第11章 9 ヒルダの帰郷 9
ヒルダ達を見送ったエドガーは屋敷に戻り、応接室へ足を向け・・ピタリと止まった。そこにはマーガレットの部屋に向かったはずのハリスが窓の外を向いて立っていたからだ。
(な、何故・・・父がこの部屋に・・?しかも窓の外を眺めていた。まさか・・さっきの様子を見られたのだろうか・・?)
エドガーは内心の焦りを隠しつつ、ハリスに声を掛けた。
「父上、母の部屋にいたのではありませんか?」
「ああ・・エドガー。マーガレットの様子は見てきたよ。少し話もしてきた。本当に驚いたよ。顔色も良くなっていたし・・今夜は起き上がって食事を取ってみると話していたよ。」
ハリスの話にエドガーは笑顔になった。
「本当ですか?母は・・本当に身体の調子が戻ってきたのですね?」
(やはりヒルダに会わせたお陰だ・・2人を引き会わせてくれたアンナ嬢には感謝しかないな・・・。今度アンナ嬢に何かプレゼントでもしよう。)
笑みを浮かべて考え事をしていたエドガーをじっと見つめていたハリスが声を掛けてきた。
「エドガー。」
「はい。何でしょう?」
「アンナ嬢が連れてきたご友人というのは・・・少女なのか?」
「え、ええ・・・そうですが・・?」
エドガーは戸惑った。何故ハリスが突然アンナの友人について尋ねて来るのか不安に思ってきた。

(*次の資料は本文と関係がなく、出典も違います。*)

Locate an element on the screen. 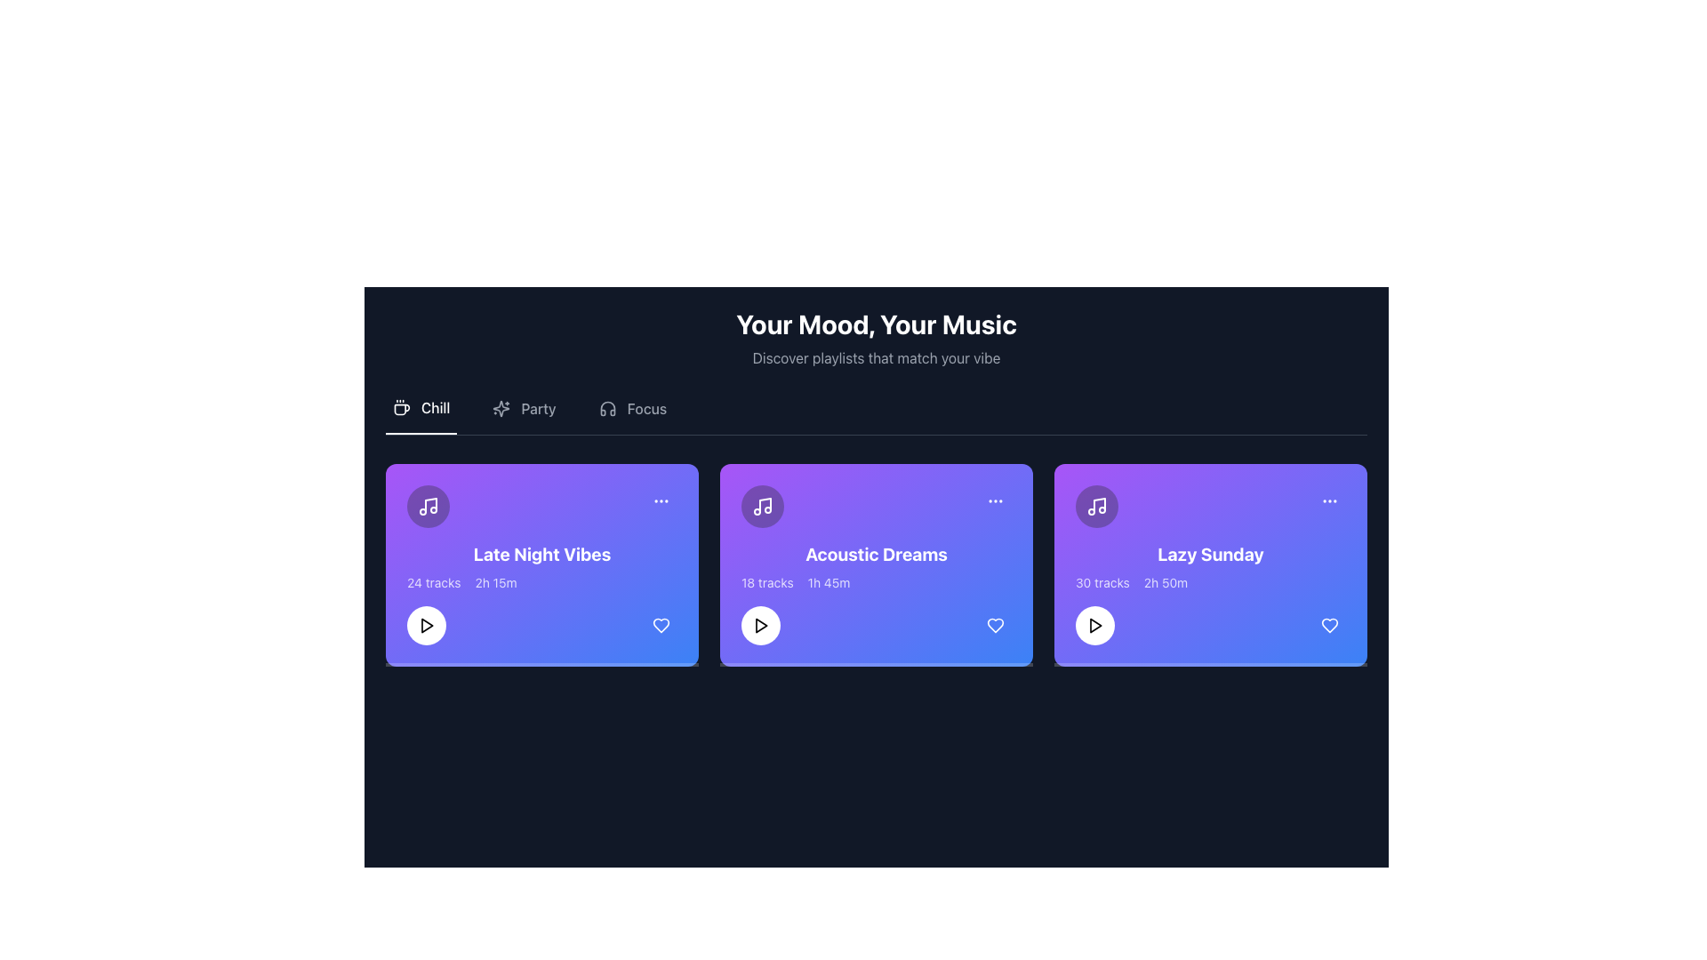 The width and height of the screenshot is (1707, 960). the 'favorite' button for the 'Late Night Vibes' playlist is located at coordinates (661, 625).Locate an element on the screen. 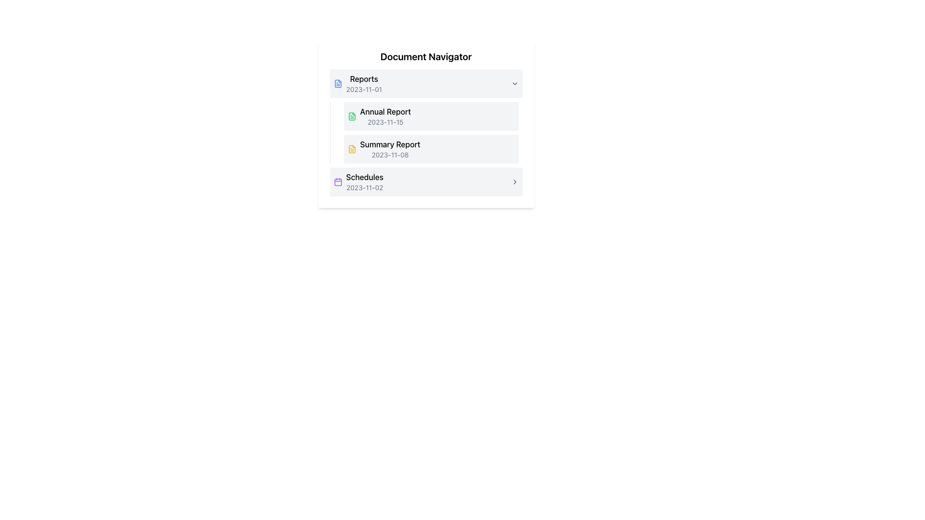 This screenshot has width=925, height=520. the second list item in the 'Reports' section of the navigation menu is located at coordinates (430, 149).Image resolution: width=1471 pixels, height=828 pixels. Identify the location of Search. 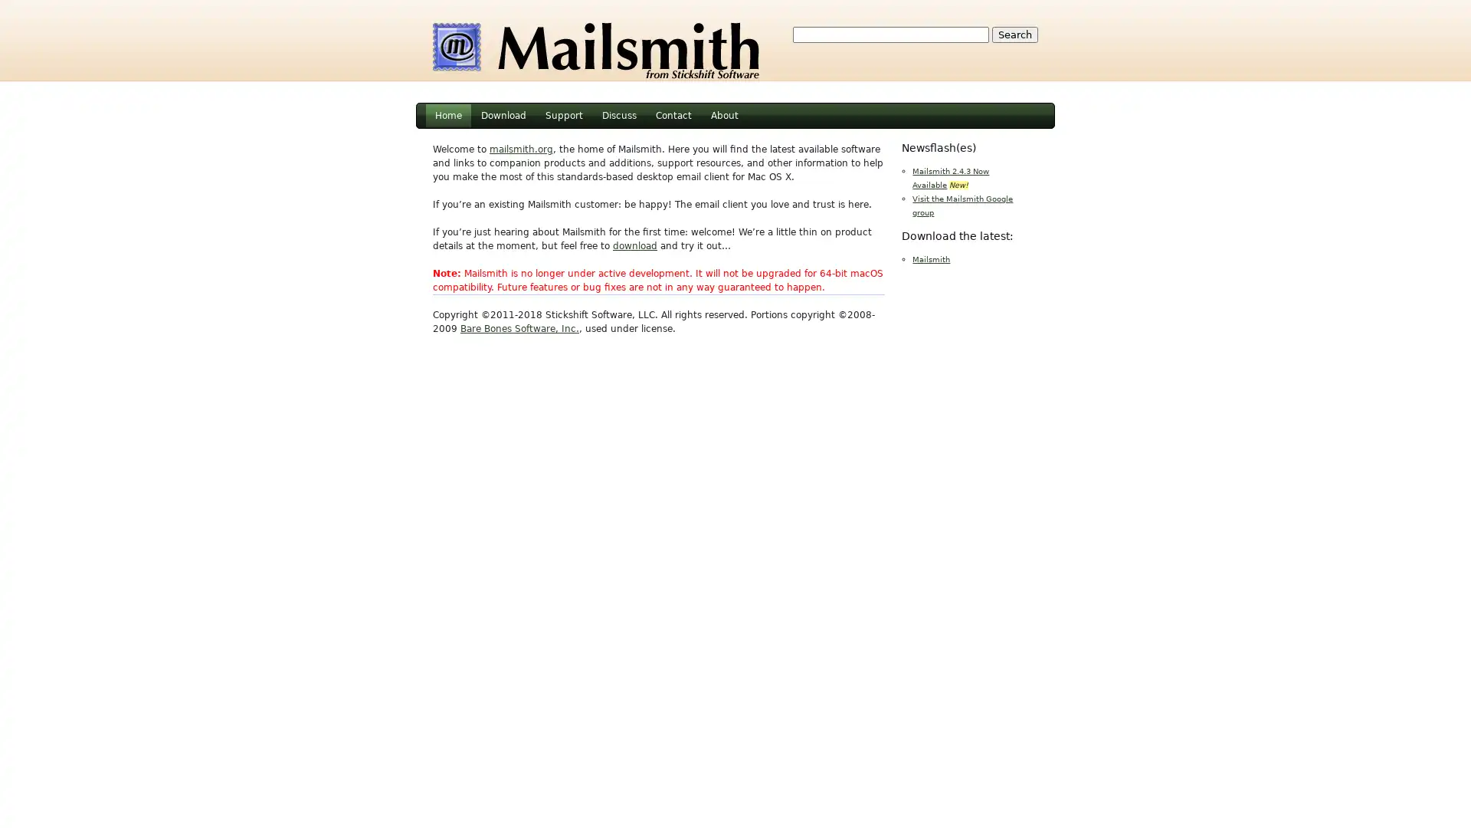
(1015, 34).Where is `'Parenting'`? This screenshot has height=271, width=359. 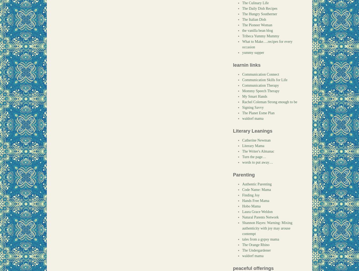
'Parenting' is located at coordinates (244, 175).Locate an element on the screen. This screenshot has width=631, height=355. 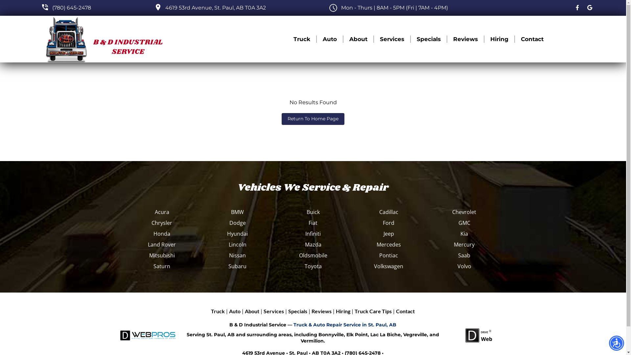
'Honda' is located at coordinates (162, 233).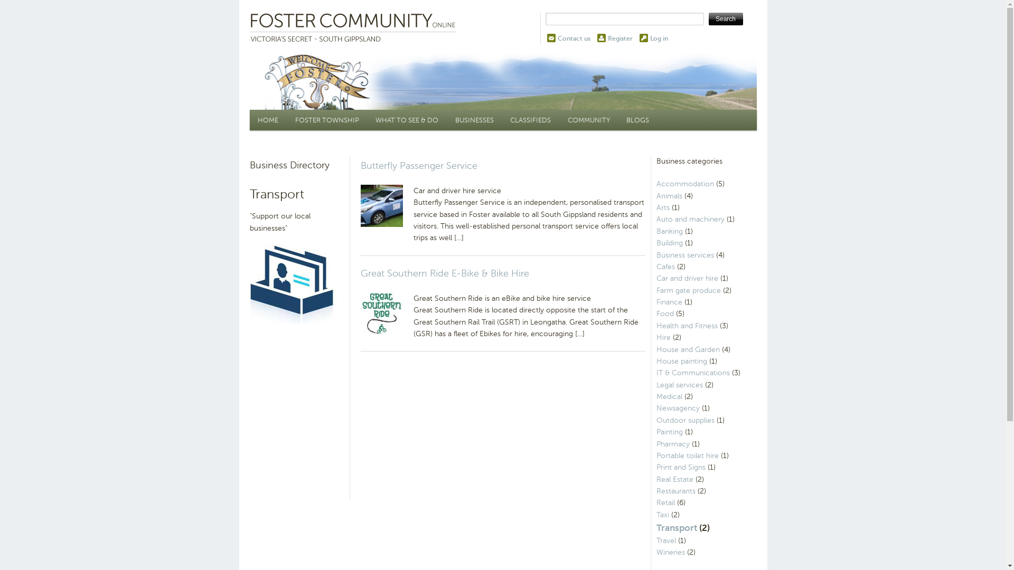  Describe the element at coordinates (648, 38) in the screenshot. I see `'Log in'` at that location.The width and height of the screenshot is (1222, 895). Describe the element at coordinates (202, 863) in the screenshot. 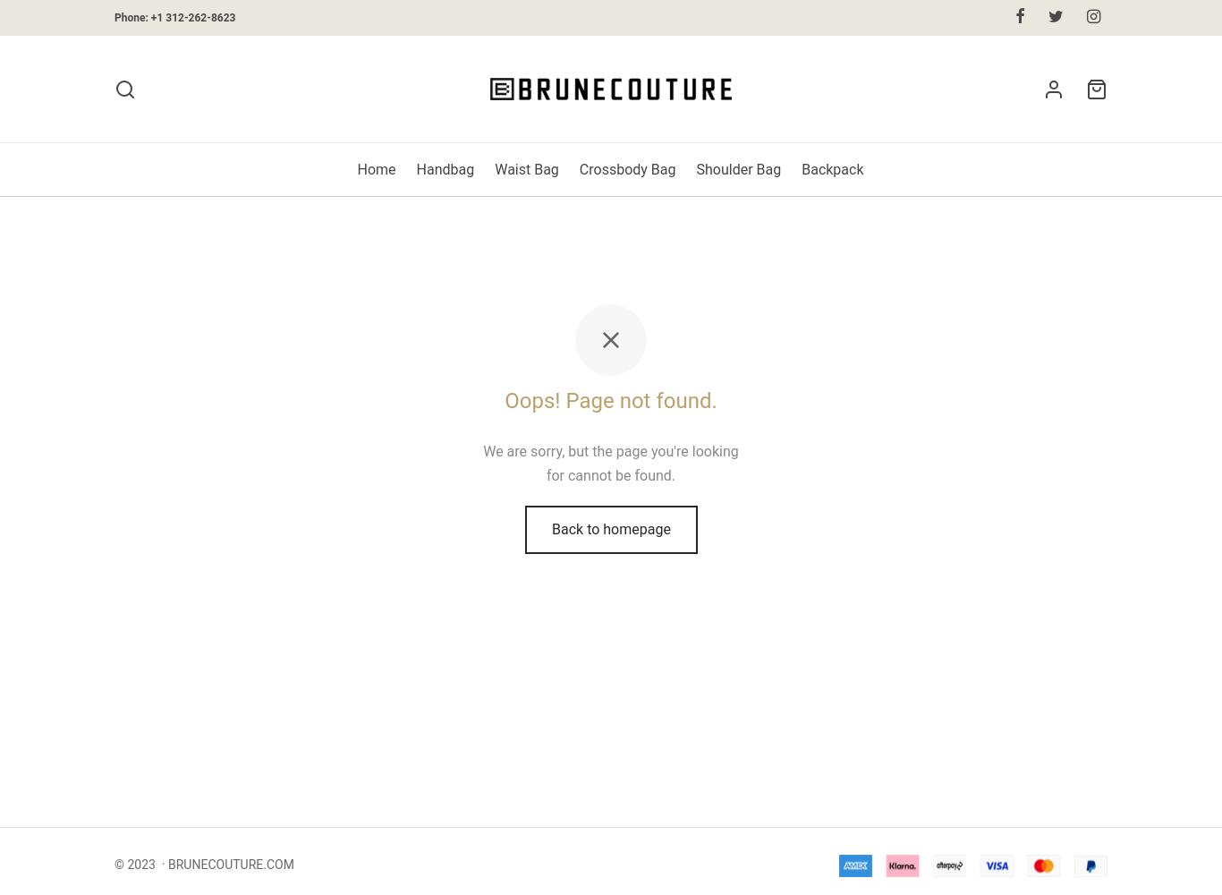

I see `'© 2023  · BRUNECOUTURE.COM'` at that location.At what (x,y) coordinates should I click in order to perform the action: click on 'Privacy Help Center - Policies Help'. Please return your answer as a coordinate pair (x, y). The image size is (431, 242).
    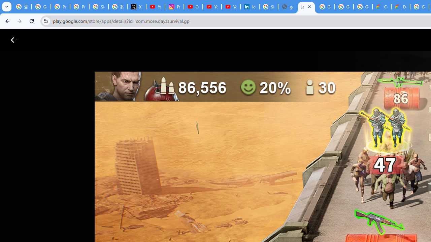
    Looking at the image, I should click on (60, 7).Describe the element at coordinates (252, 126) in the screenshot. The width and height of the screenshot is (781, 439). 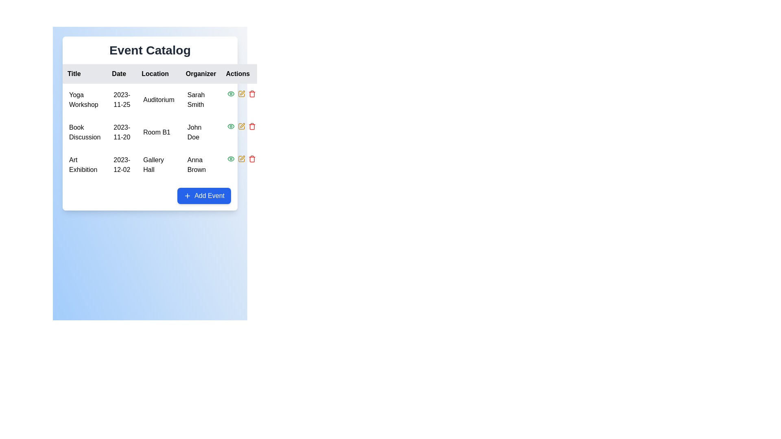
I see `the delete button for the 'Book Discussion' event located in the 'Actions' column of the second row of the event listing table` at that location.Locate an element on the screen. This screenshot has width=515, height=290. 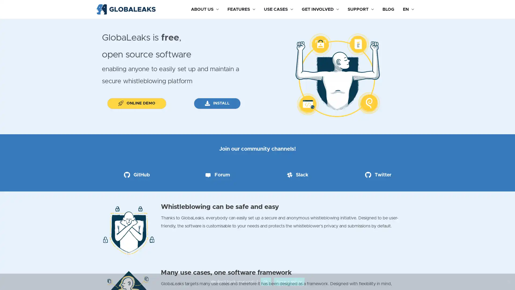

「そうか・・・まだ『カウベリー』には滞在する予定があるのだろうか?」
「え、ええ・・恐らく後数日は・・・。」
エドガーは心臓がドキドキしてきた。
(何だ?一体父は・・何を言い出す気なのだろう?)
「そうか・・なら、明日は忙しいからな・・明後日、この屋敷に招かないか?祝いのパーティーでも開きたいからな。」
「え・・?パーティー・・・?祝いの・・?一体祝いとは何の事でしょうか?」
内心の動揺を押さえつつ、エドガーは尋ねた。
「そんな事は決まっているではないか。マーガレットの快気祝いだよ。まぁ・・まだ快気祝いをするには、ほど遠いかもしれないが・・明日は医者を呼んで診察をして貰おう。そしてマーガレットとの体調が良ければパーティを開くのだ。」
「わ・・分かりました。」
エドガーは何とか返事をした。
「そうか、ではエドガー。執事に申し付けて、明日のマーガレットの往診を頼むように伝えて置いてくれ。仕事の事で話があるから1時間ほどしたら執務室に来てくれ。」
「はい。」
エドガーは頭を下げると、ハリスは満足気に頷き部屋を去って行った。
「・・・。」
1人部屋に残されたエドガーは明後日のパーティーの事を考え・・・頭を抱えた。
(しまった・・まさかこんな事になるとは思ってもいなかった。とりあえずまだアンナ嬢達は屋敷に帰っていないだろうから・・夜にでも電話を入れてみる事にしよう。)
そしてエドガーは深いため息をついた―。
その頃―
グレースの家の前には1人の少年が青ざめた顔で白い息を吐きながら立っていた。その少年は・・イワンであった。
「・・・・。」
イワンは神妙な面持ちでグレースの家の玄関をじっと見つめていたが・・やがて意を決してドアノッカーを掴むと、ドアをノックした。
コンコン
少しの間、待っているとやがてドアの外から声が聞こえてきた。
「・・・どちら様ですか?」
それはグレースの母の声だった。
「あ、あの・・・俺・・イワンです。」
「え?イワン?」
するとドアがガチャリと開けられ、グレースの母が顔を出した。そしてイワンを見ると言った。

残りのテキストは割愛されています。